→ Extracted information

#####

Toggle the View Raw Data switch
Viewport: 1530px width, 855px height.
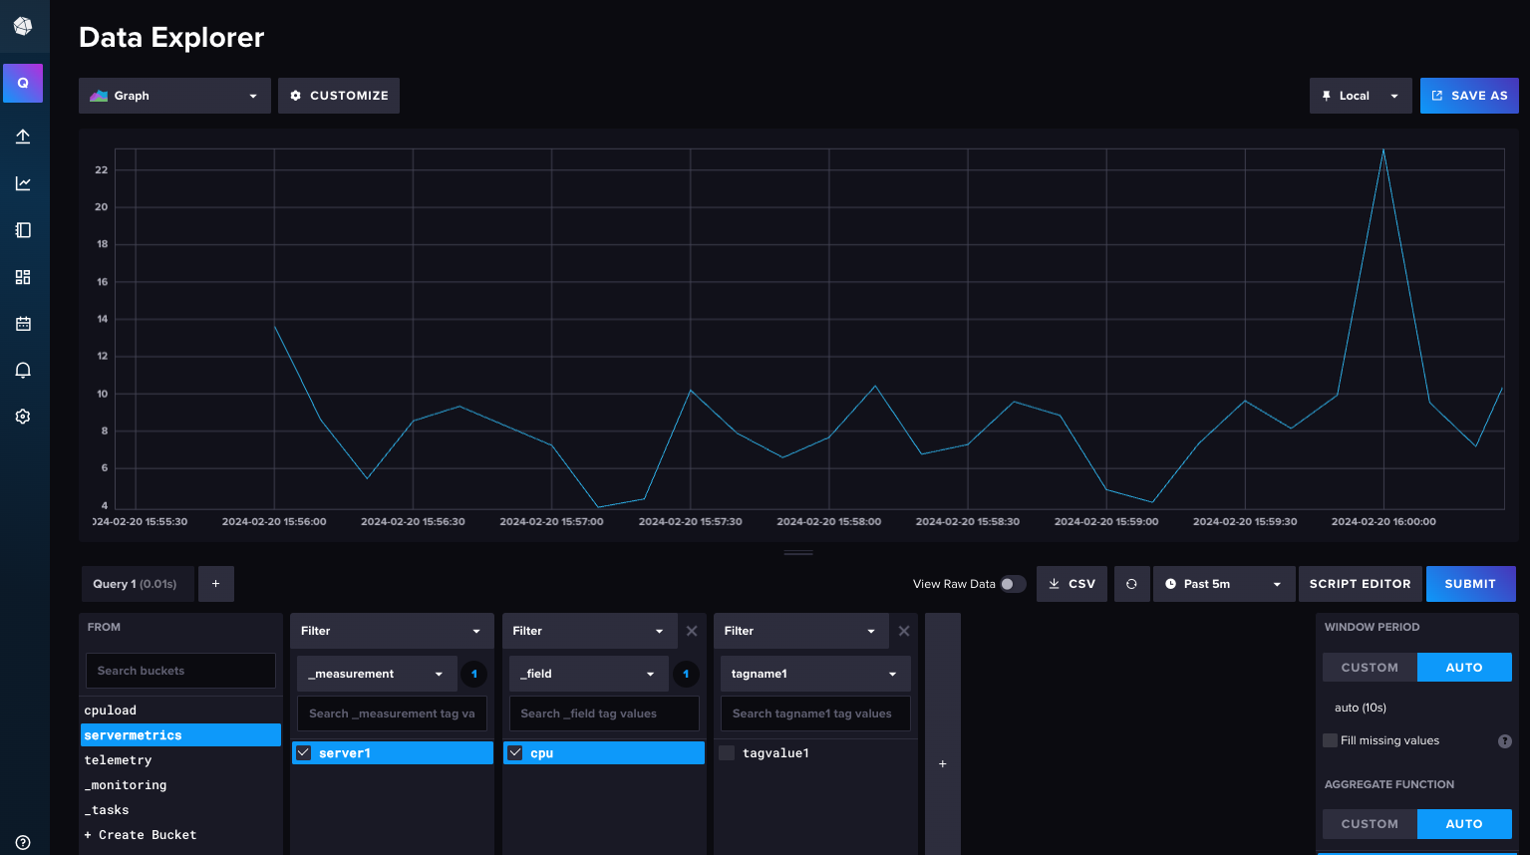1015,585
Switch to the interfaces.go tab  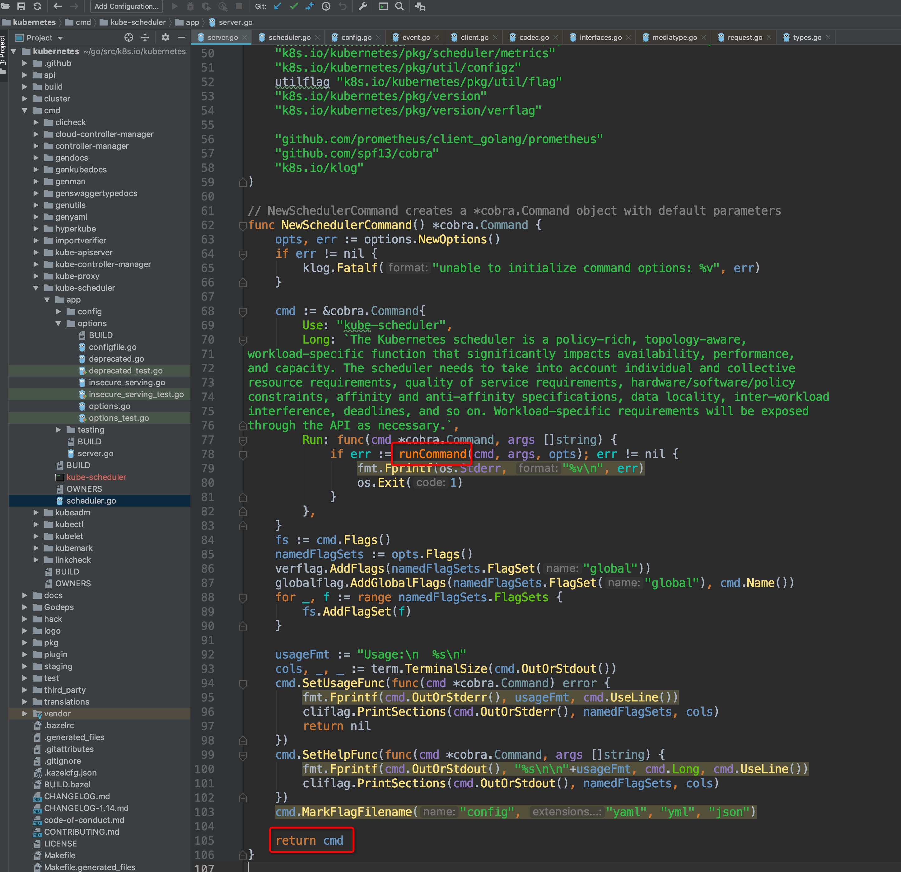tap(600, 37)
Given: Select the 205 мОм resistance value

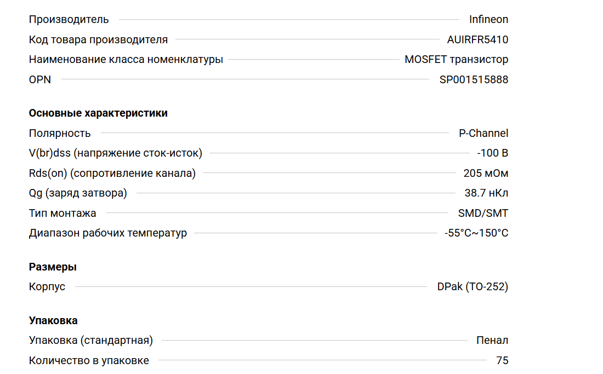Looking at the screenshot, I should [x=486, y=173].
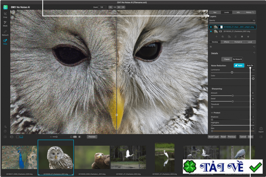Select the Mask tool
Screen dimensions: 266x177
5,23
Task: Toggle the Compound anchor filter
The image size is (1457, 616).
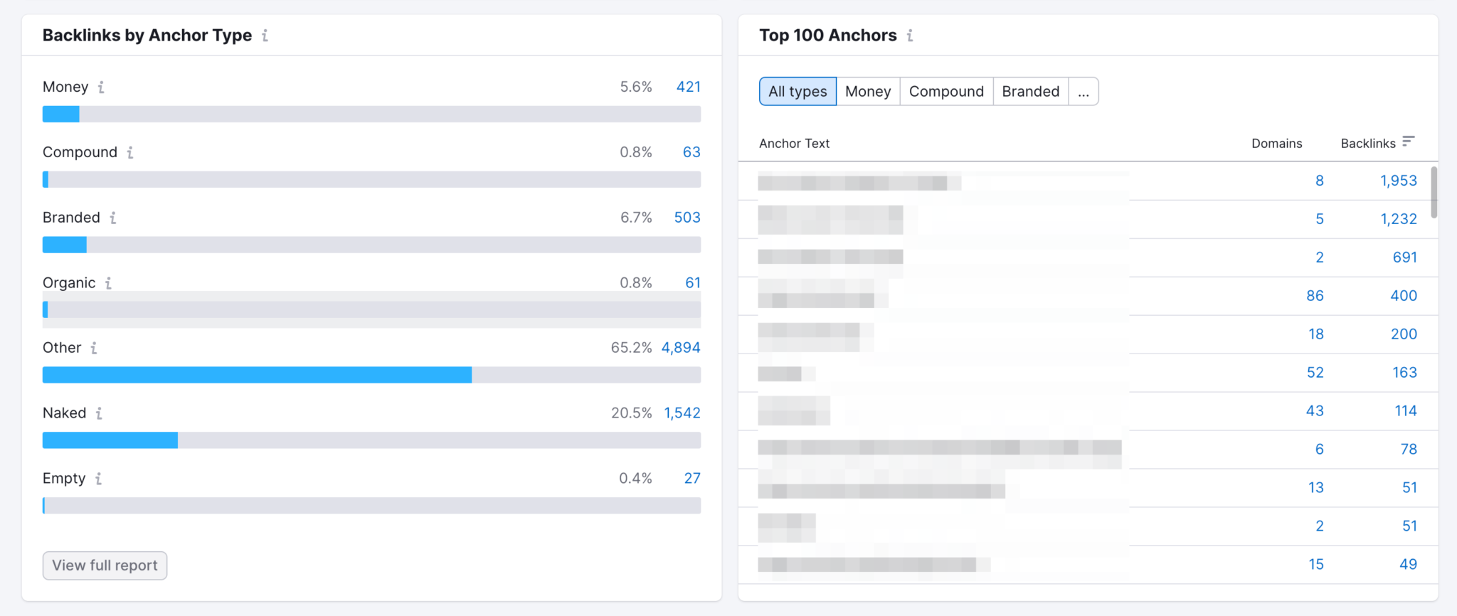Action: click(x=946, y=91)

#####

→ Given exercise
Rewrite the part of the records that opens with the line containing "Task: Toggle the Compound anchor filter" and closes at the end of the records, swapping "Compound" for "Standard" and leaving everything else unchanged. Omit the pictures from your answer.

→ The result
Task: Toggle the Standard anchor filter
The image size is (1457, 616).
Action: click(x=946, y=91)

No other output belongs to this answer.